Title: |
Recovered Memories of Child Sexual Abuse
|
Editor: |
Sheila Taub
|
Publisher: |
Charles C. Thomas, Publisher, Ltd, ©1999 |
Charles C. Thomas, Publisher, Ltd.
2600 South
First Street
Springfield, IL 62794-9265
$44.95 (h); $31.95 (p)
This is possibly the best book yet published that offers a
succinct and authoritative overview of the controversy over claims of recovered,
repressed memories of childhood sexual abuse. In seven crisply edited chapters
the rise and fall of the contemporary recovered memory phenomenon is traced.
One
chapter gives a sensitive and balanced picture of the clinical aspects of claims
of recovered memories. The scientific evidence relative to special mechanisms of
memory is marshaled in three chapters that are noteworthy for the breadth of
issues and scientific research covered.
The most useful chapter, given the present reality of such
claims, is the seventh chapter that covers the legal response in the litigation
about this question. It makes it clear that the legal system has concluded there
is little or no basis for claims that memories of past abuse have been recovered
through a special memory process of repression. The graphs presenting the
frequency of legal actions, civil and criminal, show that after a peak in
1992-1994, the suits have dropped to almost zero. There may be a number in the
courts that still have to reach a final resolution, but very little, if any, new
litigation appears to be taking place.
This chapter also offers an overview of the civil actions
brought against therapists, hospitals, and physicians by those falsely accused
and those who claim to have been victims of malpractice that caused false
memories of childhood abuse.

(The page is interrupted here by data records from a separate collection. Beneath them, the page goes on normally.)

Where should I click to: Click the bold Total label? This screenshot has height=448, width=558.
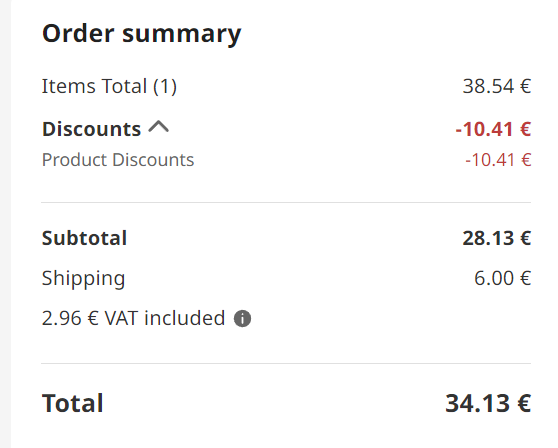point(73,404)
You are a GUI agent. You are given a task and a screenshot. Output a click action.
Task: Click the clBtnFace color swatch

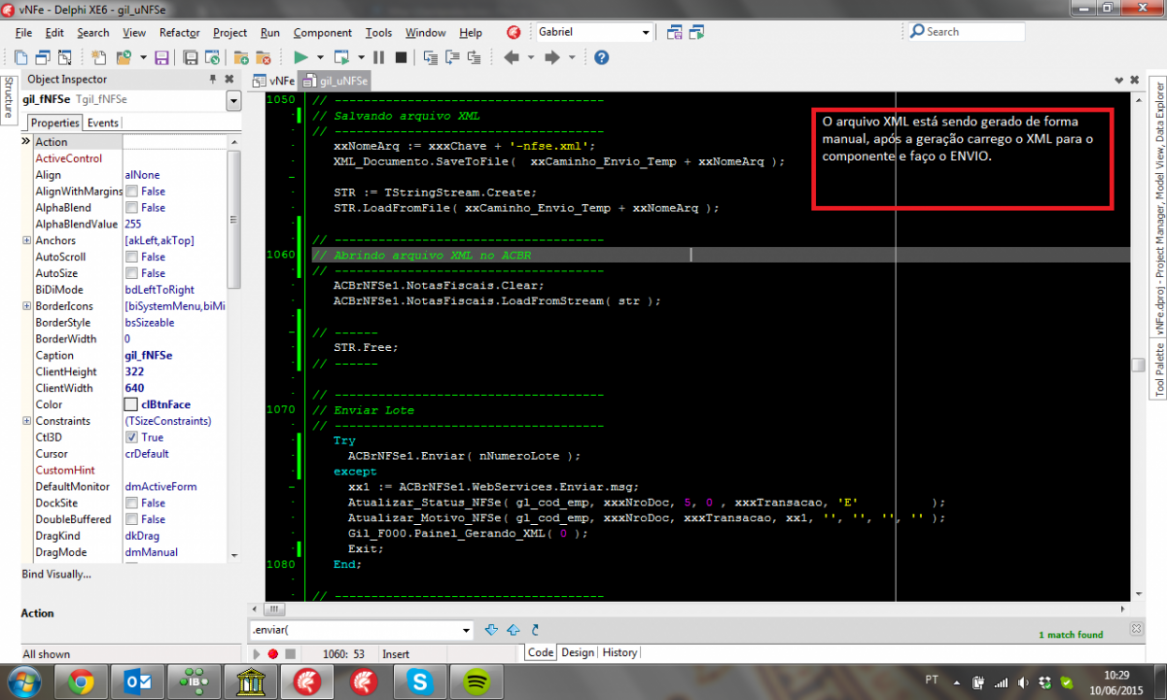click(131, 405)

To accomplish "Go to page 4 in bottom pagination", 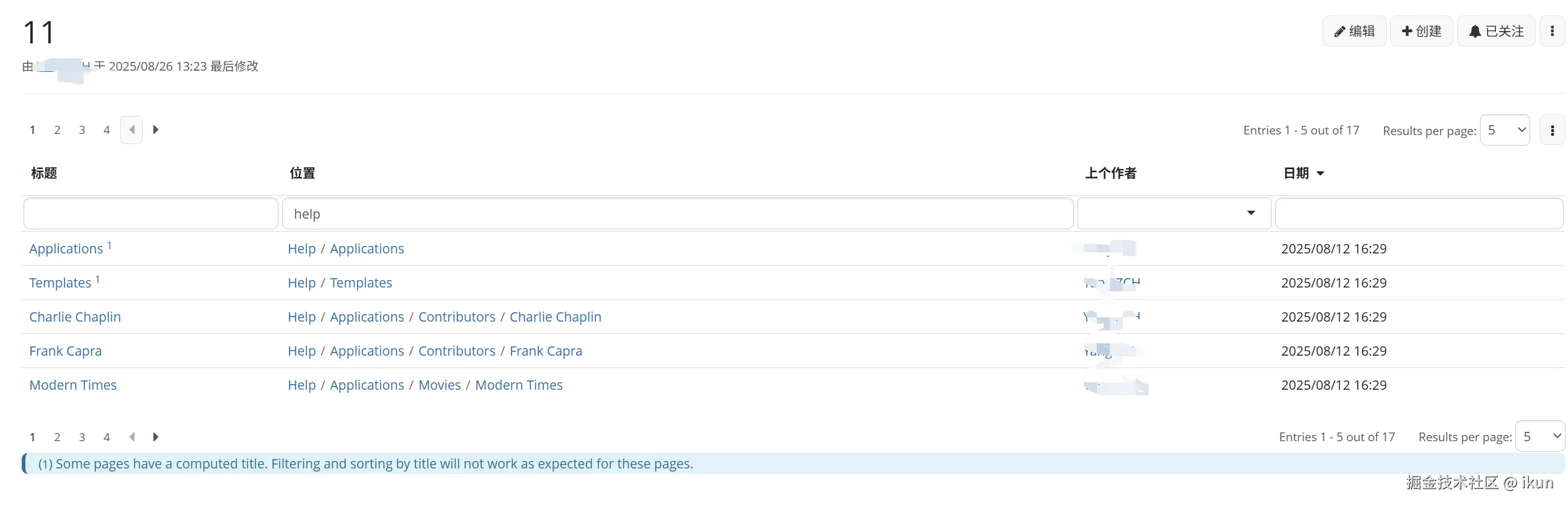I will click(x=107, y=437).

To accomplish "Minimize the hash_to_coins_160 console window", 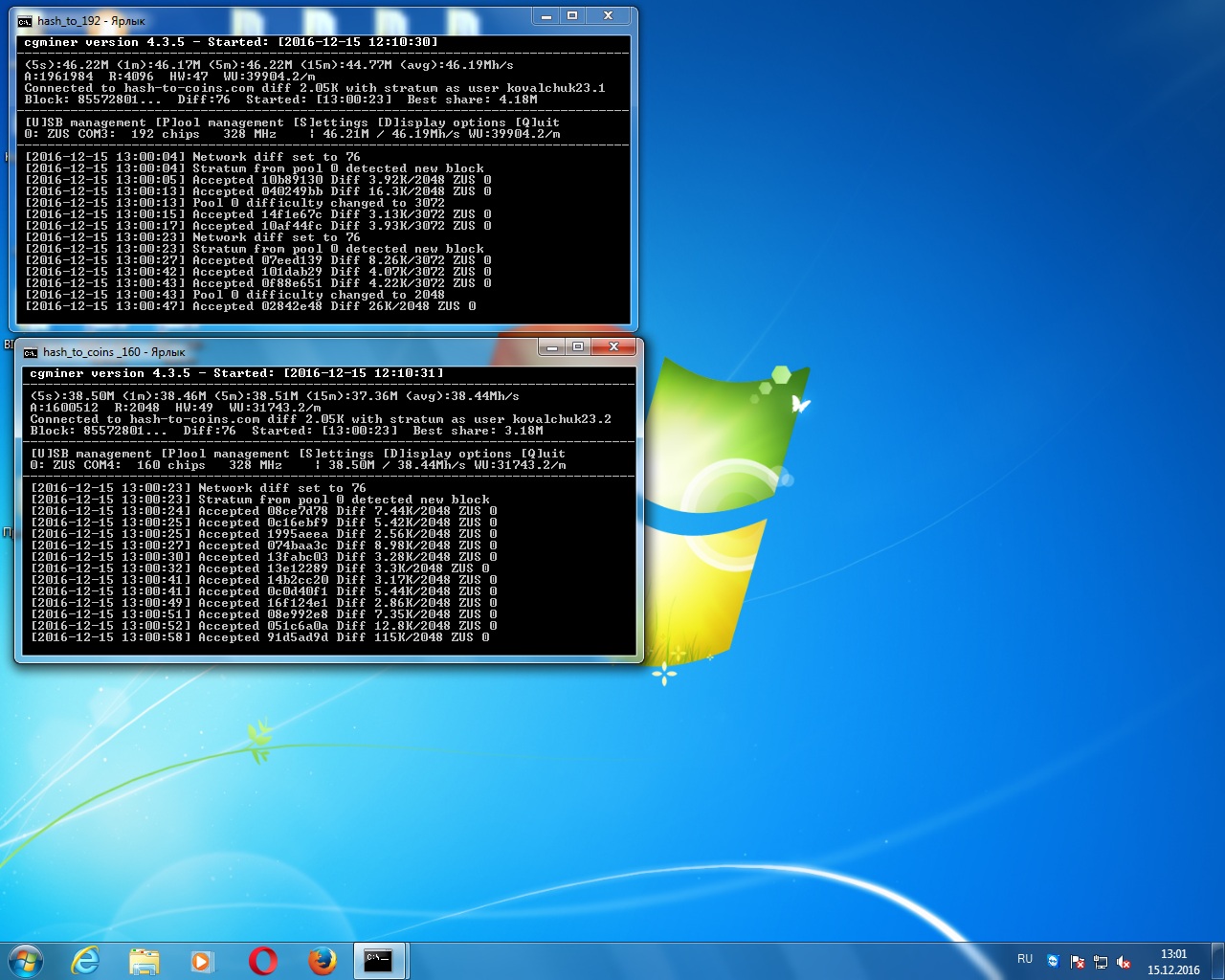I will pos(551,347).
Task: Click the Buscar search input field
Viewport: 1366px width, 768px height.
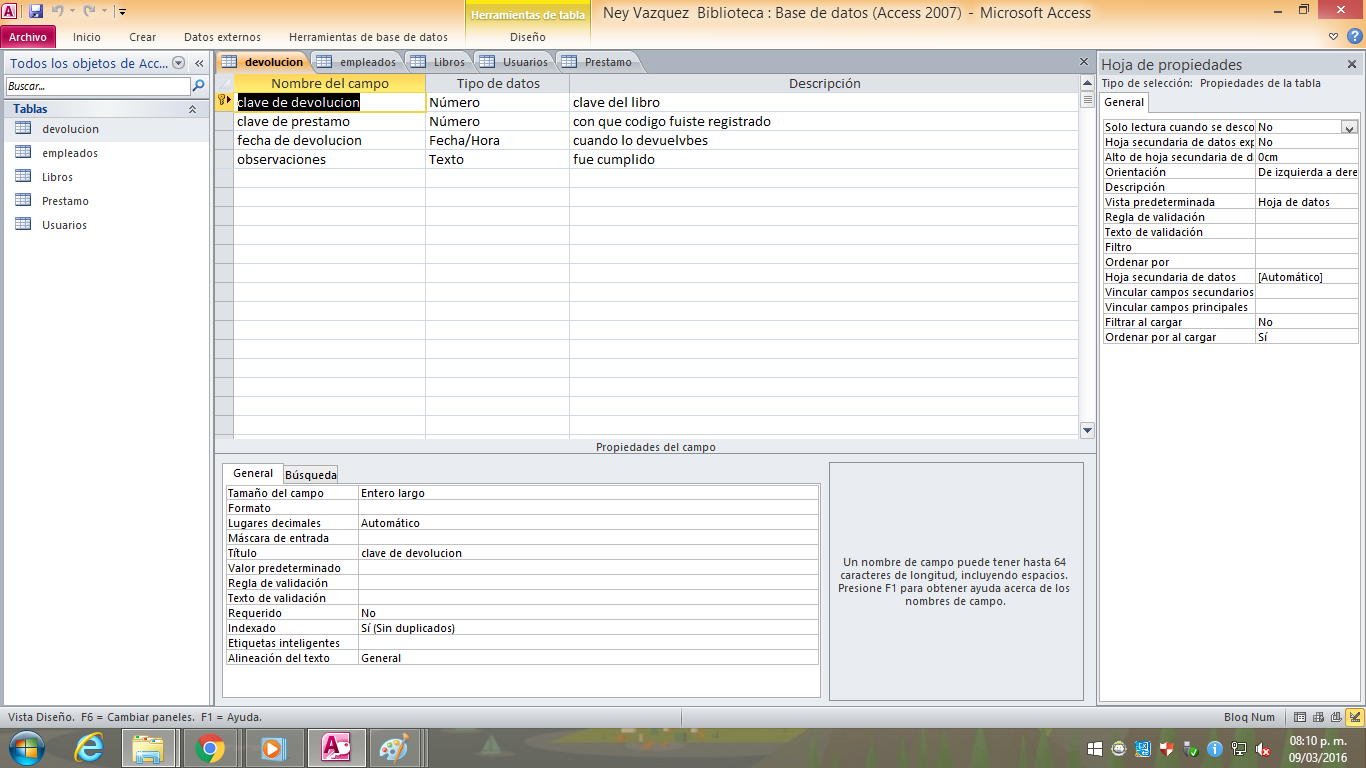Action: pos(98,86)
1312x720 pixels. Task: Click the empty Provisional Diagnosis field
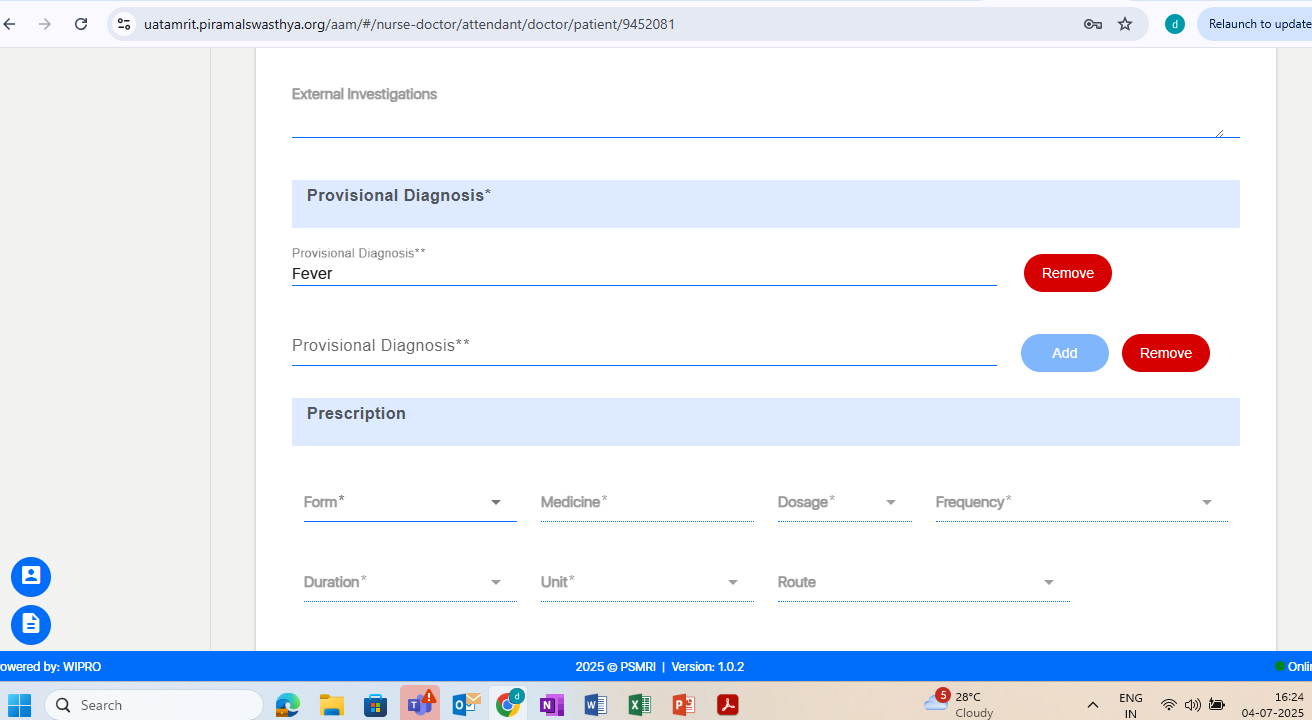[643, 346]
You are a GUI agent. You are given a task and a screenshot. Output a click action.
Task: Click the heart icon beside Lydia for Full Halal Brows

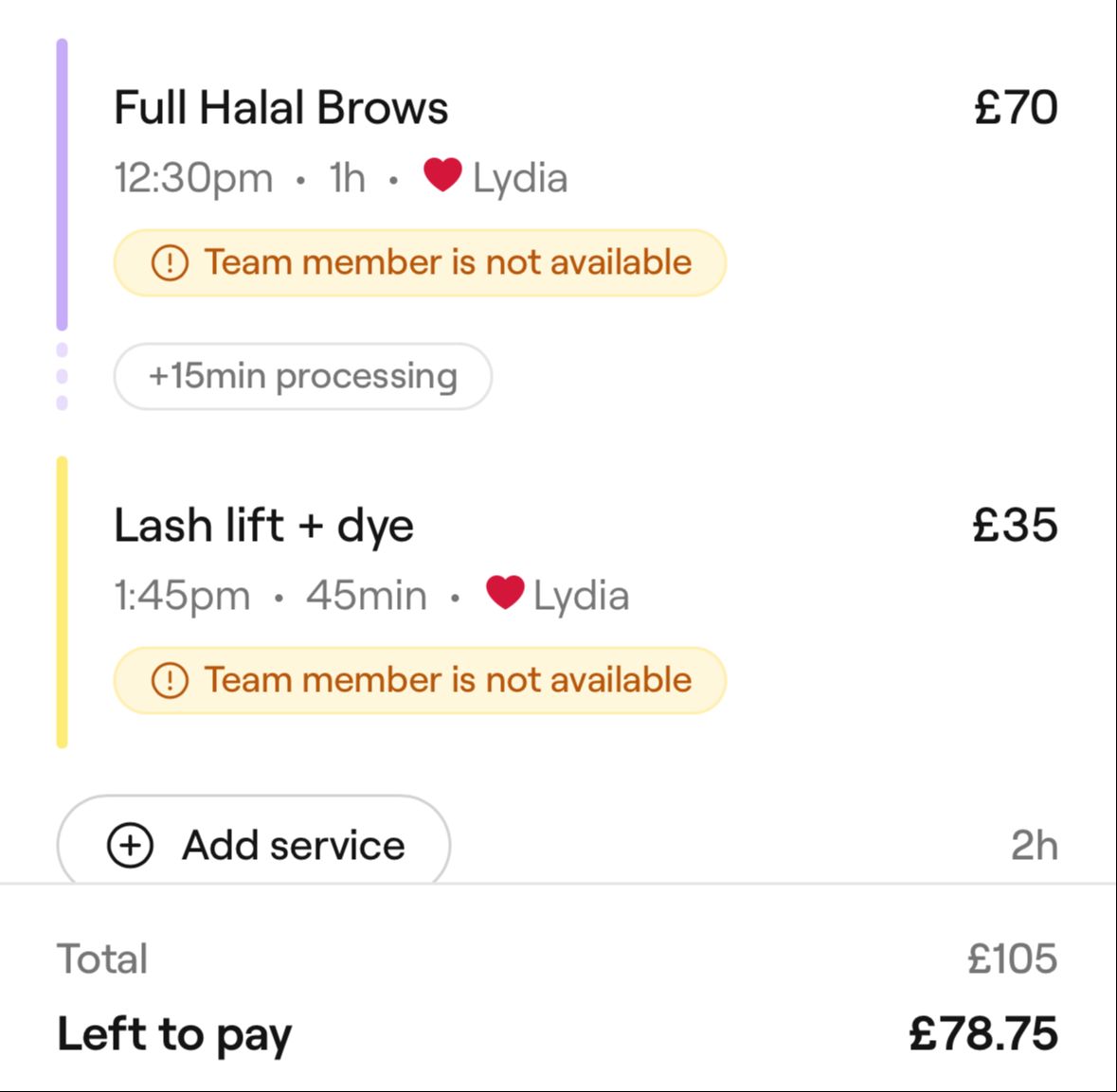point(441,175)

There have been several such suits in which the
plaintiffs have been granted substantial damages.
The Introduction by the editor includes a clear, thorough,
yet brief summary of the relevance of the U.S. Supreme Court's Daubert / Kumho
Tire rulings concerning the admissibility of scientific evidence to the claims
made in the courts.
This book is highly recommended for anyone who wants to know
all that is needed to know about the assertions of recovered memories of
childhood abuse.
Reviewed by Ralph Underwager, Institute for Psychological Therapies.